The defense also challenges the sufficiency of the evidence as to the permitting assault and battery on a child. Considering the scope and breadth of injuries to the victim, there was sufficient evidence for these convictions as well.
The judge’s initial instruction to the jury on the charge of voluntary manslaughter deviated from the model jury instructions. In his instructions, which were objected to by the Commonwealth, the judge incorporated the so-called three prongs of malice as satisfying the element of intent described in his voluntary manslaughter charge. The Commonwealth filed a petition pursuant to G. L. c. 211, § 3, and the single justice of this court ordered that the jury be read the model instructions on voluntary manslaughter.
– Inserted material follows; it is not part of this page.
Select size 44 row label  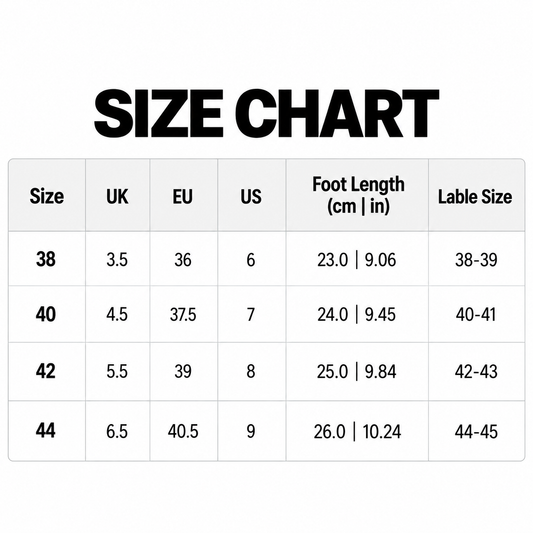(x=46, y=430)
As a result, the judge informed the jury to disregard his earlier instructions, and read to the jury the model instructions on voluntary manslaughter.
The model jury instructions recommend that to prove the crime of voluntary manslaughter, the Commonwealth must prove beyond a reasonable doubt two elements: 1. “That the defendant intentionally inflicted an injury or injuries likely to cause death upon the deceased which caused his death.” 2. That “the defendant acted unlawfully.” Model Jury Instructions on Homicide 32 (1999). In his initial instructions, the judge indicated that there were three elements: “First, that the defendant killed [the victim]. Second, that the killing was unlawful and unexcused and was not accidental. And third the killing was committed intentionally as I will define it. . . . [T]he third element. . . can be satisfied in any one of three ways.” The judge went on to describe “intentional” in the same language as the three prongs of malice are commonly defined.
The defendant also contends that at trial, defense counsel was unaware that the charge of voluntary manslaughter would be placed before the jury. In response to the defendant’s objection toward the close of evidence, the judge found that, while there may have been ambiguity on the part of the prosecution as to whether the charge would be voluntary or involuntary manslaughter, the defendant suffered no prejudice. The distinction between voluntary and involuntary manslaughter is whether the infliction of injury was intentional. The defense theory at trial was that he never shook or beat the victim at all. In addition, the defendant relies on the bill of particulars to buttress his claim that the Commonwealth engaged in deceit. The bill of particulars states: “In Indictment 104647 it is alleged that the defendant . . . did . . . assault and beat [the victim], and by such assault and beating did kill [the victim].” Nothing in the bill of particulars supports the defendant’s contention that involuntary manslaughter was the charged offense. Finally, the defendant has never contended that the evidence did not warrant the voluntary manslaughter instruction, nor has he shown prejudice as a result of the instruction.
The jury heard that the mother told police various stories regarding the possible origin of the victim’s bruising. At one point she claimed that her other child fell on the victim. She also told police that skin bruised easily in her family, and that her older child grabbed the victim by the arm.
The judge noted that he was “unaware of any case that stands for the proposition that a prior out-of-court statement by a third party expressing animosity towards the victim becomes admissible under the state of mind exception when the defendant contends that the third party was responsible for the violence against the victim.”
The autopsy photographs were not included in the record before this court. Assuming, arguendo, that the photographs were as described by the defendant, our reasoning remains unchanged.
In his reply brief, the defendant poses hypothetical questions trial counsel could have asked physician witnesses in order to demonstrate that the shaking occurred closer to 7 a.m. The problem is that the defendant offered no evidence in support of his motion for a new trial as to whether the answers to these questions would have even been beneficial. The medical evidence at trial supported the theory that the shaking occurred well before 7 a.m.